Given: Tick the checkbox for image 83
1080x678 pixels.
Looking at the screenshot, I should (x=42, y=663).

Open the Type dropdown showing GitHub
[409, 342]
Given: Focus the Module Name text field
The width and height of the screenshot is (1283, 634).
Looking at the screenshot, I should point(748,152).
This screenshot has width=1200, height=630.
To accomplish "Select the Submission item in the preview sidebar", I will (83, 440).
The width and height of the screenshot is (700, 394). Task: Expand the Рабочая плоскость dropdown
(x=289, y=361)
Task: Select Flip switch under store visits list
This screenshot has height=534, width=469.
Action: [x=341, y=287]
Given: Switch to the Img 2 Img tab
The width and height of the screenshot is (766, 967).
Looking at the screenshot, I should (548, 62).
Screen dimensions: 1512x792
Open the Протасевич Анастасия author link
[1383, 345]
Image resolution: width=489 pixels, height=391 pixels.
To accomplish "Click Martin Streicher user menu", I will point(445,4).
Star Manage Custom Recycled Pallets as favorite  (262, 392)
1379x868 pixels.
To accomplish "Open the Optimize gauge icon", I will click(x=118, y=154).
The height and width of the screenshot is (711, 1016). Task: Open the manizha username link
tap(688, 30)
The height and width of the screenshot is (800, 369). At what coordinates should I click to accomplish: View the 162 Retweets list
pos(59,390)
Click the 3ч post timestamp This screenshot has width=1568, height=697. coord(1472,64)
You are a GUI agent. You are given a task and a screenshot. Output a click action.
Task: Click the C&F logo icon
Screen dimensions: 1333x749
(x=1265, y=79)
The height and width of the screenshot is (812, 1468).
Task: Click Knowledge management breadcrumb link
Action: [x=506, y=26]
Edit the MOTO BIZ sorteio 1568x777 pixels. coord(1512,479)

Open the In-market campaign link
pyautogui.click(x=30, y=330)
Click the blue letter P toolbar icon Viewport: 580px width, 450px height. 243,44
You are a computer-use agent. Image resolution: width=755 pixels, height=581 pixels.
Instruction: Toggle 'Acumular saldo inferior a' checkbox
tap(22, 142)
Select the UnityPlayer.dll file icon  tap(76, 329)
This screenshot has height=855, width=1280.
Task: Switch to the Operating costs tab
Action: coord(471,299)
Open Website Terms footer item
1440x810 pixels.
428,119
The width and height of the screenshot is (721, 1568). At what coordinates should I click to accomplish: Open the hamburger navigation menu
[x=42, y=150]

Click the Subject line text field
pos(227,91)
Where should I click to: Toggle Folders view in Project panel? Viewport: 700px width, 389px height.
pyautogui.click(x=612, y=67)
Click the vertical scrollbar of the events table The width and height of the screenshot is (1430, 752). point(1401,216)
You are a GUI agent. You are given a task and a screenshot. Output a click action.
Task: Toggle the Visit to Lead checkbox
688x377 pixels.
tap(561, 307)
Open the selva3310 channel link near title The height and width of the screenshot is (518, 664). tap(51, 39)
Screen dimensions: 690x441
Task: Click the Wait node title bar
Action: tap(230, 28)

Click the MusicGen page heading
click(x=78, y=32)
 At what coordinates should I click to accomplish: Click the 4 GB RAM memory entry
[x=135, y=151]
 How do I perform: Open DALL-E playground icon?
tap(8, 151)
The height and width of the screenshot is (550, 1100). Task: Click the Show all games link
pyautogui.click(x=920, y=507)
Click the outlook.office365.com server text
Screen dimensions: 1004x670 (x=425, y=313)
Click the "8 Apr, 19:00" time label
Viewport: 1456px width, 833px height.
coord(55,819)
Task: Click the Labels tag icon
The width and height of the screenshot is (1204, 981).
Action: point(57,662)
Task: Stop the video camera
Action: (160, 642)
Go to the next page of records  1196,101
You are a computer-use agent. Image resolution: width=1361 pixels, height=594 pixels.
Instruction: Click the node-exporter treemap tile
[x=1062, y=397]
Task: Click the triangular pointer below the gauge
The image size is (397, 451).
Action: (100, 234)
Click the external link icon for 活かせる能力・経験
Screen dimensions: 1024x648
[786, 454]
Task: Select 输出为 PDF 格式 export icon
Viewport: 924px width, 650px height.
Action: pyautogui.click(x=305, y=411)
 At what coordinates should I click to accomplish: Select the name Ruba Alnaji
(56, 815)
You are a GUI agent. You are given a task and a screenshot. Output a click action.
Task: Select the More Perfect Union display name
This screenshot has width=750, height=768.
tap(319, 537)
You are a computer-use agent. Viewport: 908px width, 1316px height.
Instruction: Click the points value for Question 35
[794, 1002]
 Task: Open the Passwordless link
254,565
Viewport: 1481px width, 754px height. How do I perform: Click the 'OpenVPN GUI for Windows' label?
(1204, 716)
┄┄┄┄┄┄┄┄┄┄
Task prompt —
Scan the records above for the lines holding "Task: Click the Labels tag icon" and "Click the external link icon for 活かせる能力・経験". Transcribe those two and every line between them word for word, and no others.

Output for this exercise —
Task: Click the Labels tag icon
The width and height of the screenshot is (1204, 981).
Action: point(57,662)
Task: Stop the video camera
Action: (160, 642)
Go to the next page of records  1196,101
You are a computer-use agent. Image resolution: width=1361 pixels, height=594 pixels.
Instruction: Click the node-exporter treemap tile
[x=1062, y=397]
Task: Click the triangular pointer below the gauge
The image size is (397, 451).
Action: (100, 234)
Click the external link icon for 活かせる能力・経験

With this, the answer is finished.